Request:
Change "View" to "Insert" in everything from the first of the lines below down to the line containing "The width and height of the screenshot is (1400, 840).", and give those lines again with nothing else altered.

— begin —

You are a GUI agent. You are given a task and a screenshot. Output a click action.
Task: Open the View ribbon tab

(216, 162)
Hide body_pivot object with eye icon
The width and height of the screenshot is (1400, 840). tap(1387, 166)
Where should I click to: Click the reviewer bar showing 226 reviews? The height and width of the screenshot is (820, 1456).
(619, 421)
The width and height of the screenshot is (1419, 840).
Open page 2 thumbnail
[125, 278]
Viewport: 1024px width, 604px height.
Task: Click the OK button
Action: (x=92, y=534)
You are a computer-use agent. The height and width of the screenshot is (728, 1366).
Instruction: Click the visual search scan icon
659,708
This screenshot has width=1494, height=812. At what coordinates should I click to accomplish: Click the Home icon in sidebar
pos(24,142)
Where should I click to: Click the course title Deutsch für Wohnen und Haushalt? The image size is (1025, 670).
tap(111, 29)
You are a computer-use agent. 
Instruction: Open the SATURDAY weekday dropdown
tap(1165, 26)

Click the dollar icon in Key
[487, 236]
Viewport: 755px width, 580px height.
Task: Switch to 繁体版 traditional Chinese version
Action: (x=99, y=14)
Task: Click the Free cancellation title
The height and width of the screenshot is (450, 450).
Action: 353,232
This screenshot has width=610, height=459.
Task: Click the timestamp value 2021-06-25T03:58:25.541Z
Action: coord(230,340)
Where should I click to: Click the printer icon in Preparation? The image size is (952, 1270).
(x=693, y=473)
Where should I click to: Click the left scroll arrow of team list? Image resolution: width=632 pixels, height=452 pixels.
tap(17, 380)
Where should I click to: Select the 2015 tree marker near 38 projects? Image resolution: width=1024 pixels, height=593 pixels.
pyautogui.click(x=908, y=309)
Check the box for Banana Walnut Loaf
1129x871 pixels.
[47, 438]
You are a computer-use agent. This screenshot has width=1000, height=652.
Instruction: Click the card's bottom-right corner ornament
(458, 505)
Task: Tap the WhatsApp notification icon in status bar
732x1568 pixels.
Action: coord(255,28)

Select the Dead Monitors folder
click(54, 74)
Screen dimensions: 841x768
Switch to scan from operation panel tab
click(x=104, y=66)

— end —

Result of this exercise:
You are a GUI agent. You are given a task and a screenshot. Output a click action.
Task: Open the Insert ribbon tab

(216, 162)
Hide body_pivot object with eye icon
The width and height of the screenshot is (1400, 840). tap(1387, 166)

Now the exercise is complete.